BBC News Online health staff
An eating disorder in her teens left Dr Anna Richman with a legacy of ill-health.
Anna still suffers from side effects
Aged only 32, Anna has osteoporosis - a condition usually associated with menopausal women twice her age.
Formerly a statuesque six footer Anna, used to be taller than her sisters, but the osteoporosis has taken at least two inches from her height.
"The irony is that I wanted to lose weight to have a better-shaped body.
"When I lost the height from my spine my waist actually disappeared and I was left with a protruding stomach.
"I will never get that height back. It seems to have gone from the top half of my body and it affects the way I dress."
As well as osteoporosis, anorexia can have further drastic effects on the body.
A lack of food deprives the body of protein and prevents the normal metabolism of fat.
The effects of this can include an irregular heart beat caused by a change in the heart muscle - which in turn can lead to heart failure and death.
Other problems can include ceasing of menstruation, dehydration, kidney stones and kidney failure.
Some anorexics also develop a fine, downy body hair, called lanugo, on the face and arms and their muscles waste away. Some suffer constipation or bowel irritation.
Anna, who now works as a hospital doctor in Liverpool, started to diet in her late teens.
"I was only dieting for 18 months, but the implications have gone on for years," he said.
It wasn't long after Anna started dieting that her weight got out of control.
Very soon she was hospitalised with anorexia.
"It did just start off as a bit of a diet. I lost a bit of weight and then it went from a diet to anorexia."
When Anna was first hospitalised her weight had plummeted to just seven-and-a-half stone.
Doctors helped her build her weight back up to over 10 stone.
But then she relapsed and needed hospitalisation as it slumped again to just six stone.
Watching her friends leave her behind as they gained their A' Levels and then university places, Anna struggled to take charge of her life again.
She took her exams and started to study medicine, but the damage had been done.
"When I was 19 I was just getting over the anorexia and had taken a part-time job in a nursing home.
One in three woman and one in 12 men over 50 have osteoporosis
Treating broken bones due to osteoporosis costs the NHS about £5 million a day
"I had a backache and was just told that everyone at the home used to get these.
"But then one day I was in excruciating pain with my back and I just fell to the floor. I could not walk and had to crawl back to bed."
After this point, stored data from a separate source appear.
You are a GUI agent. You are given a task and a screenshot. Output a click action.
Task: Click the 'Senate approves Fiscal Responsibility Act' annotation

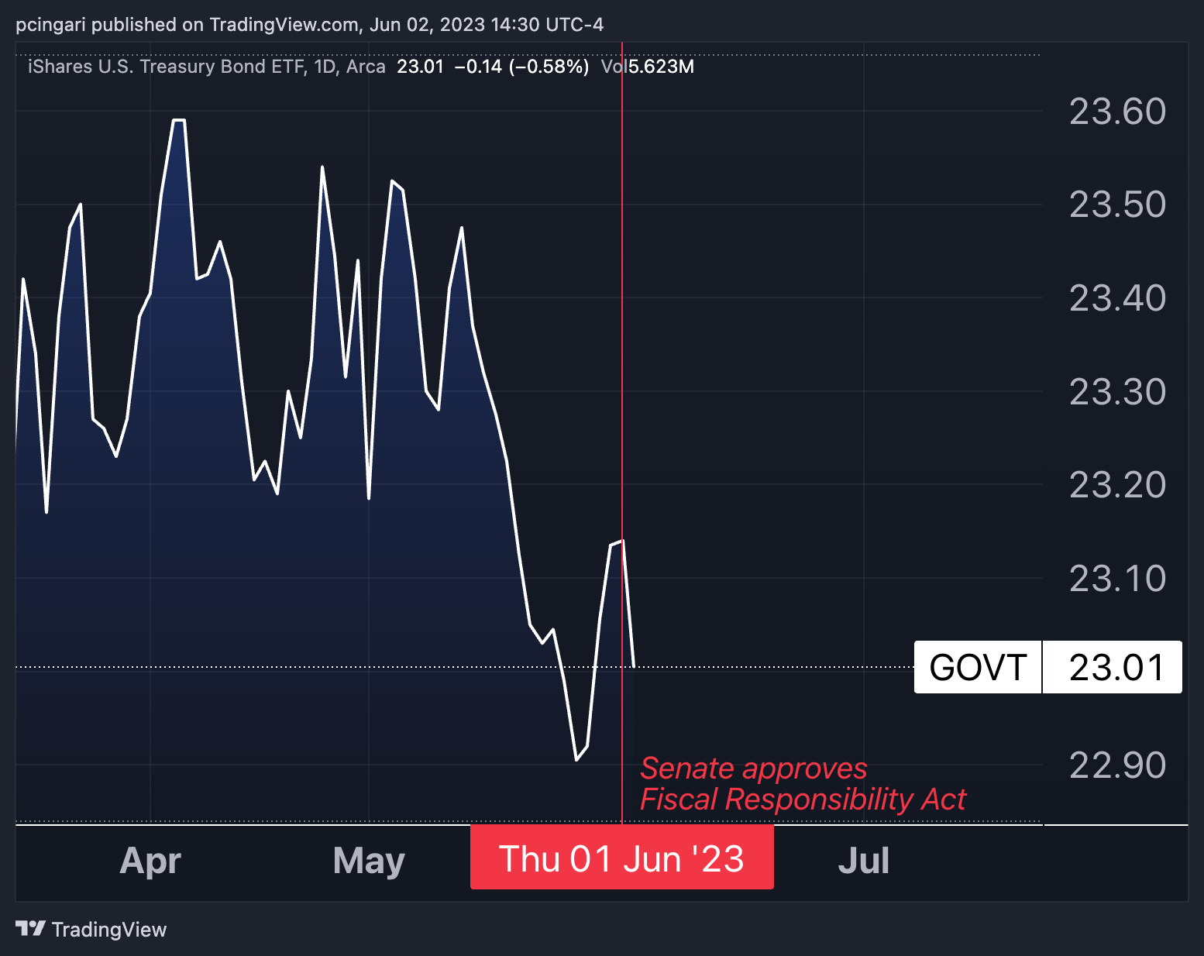(803, 783)
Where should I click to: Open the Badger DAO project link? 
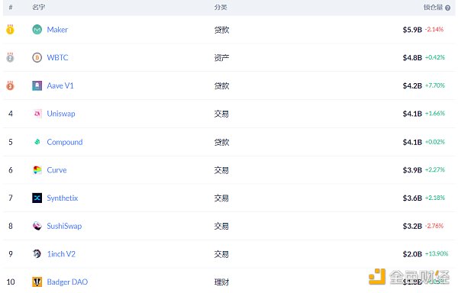tap(67, 282)
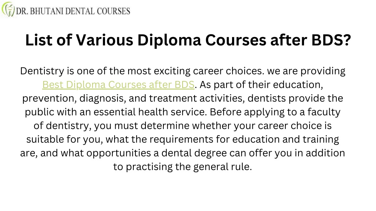Click the word COURSES in the logo

(x=113, y=11)
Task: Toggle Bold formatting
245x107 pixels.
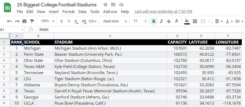Action: (x=154, y=21)
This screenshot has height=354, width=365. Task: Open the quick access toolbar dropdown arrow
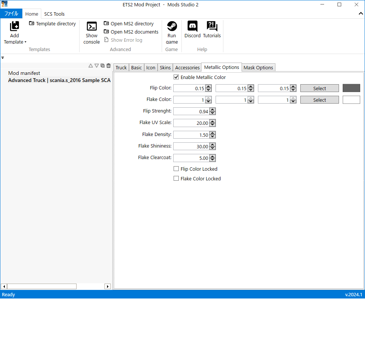[3, 58]
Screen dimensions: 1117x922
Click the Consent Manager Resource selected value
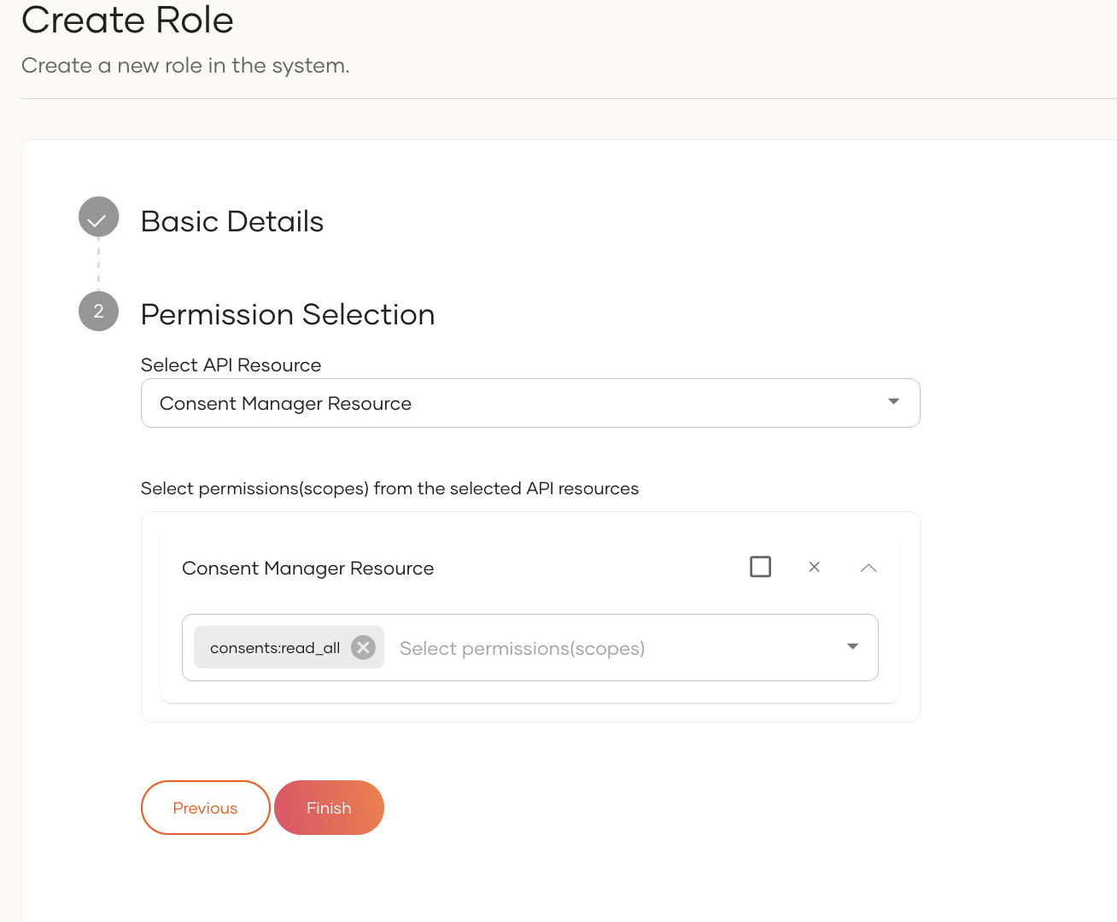285,402
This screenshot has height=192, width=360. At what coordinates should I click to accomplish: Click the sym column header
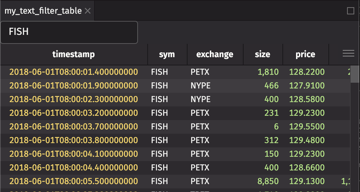tap(167, 54)
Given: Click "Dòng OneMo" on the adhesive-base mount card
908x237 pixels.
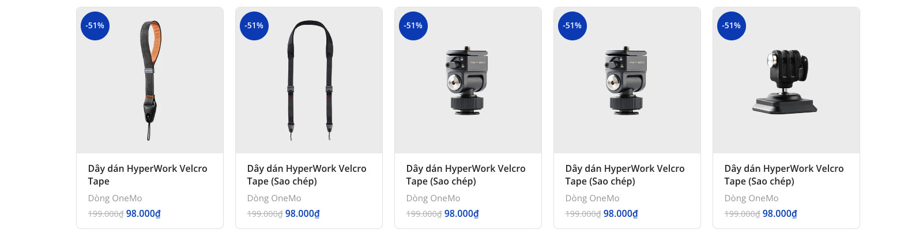Looking at the screenshot, I should (x=752, y=198).
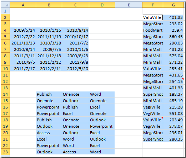Select cell 575.04 in column G
Viewport: 186px width, 158px height.
coord(174,56)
Eventually doctors diagnosed Anna with osteoporosis and spotted that she had two compression fractures in the spine.
Her bone density was low and doctors recommended a high-dose pill to boost her levels.
But she found taking calcium tablets and doing weight bearing exercises worked better.
Emma Burrows, of the National Osteoporosis Society, said young women like Anna are at an increased risk of osteoporosis.
"Oestrogen is essential for healthy bones in women. Over-dieting can cause a drop in oestrogen levels similar to that experienced at the menopause and can result in fragile bones that are liable to break easily.
"It is essential that we all protect our bones by eating a healthy, well-balanced and calcium rich diet, and that doesn't mean it has to be fattening.
"Low-fat dairy products, such as skimmed milk, actually contain more calcium than the full-fat varieties, and calcium can come from non-dairy sources too.
"Young women who miss their periods for six months or more as a result of over-dieting or over-exercising are at an increased risk of suffering a broken bone due to osteoporosis and should talk to their GP about a possible bone scan or treatment."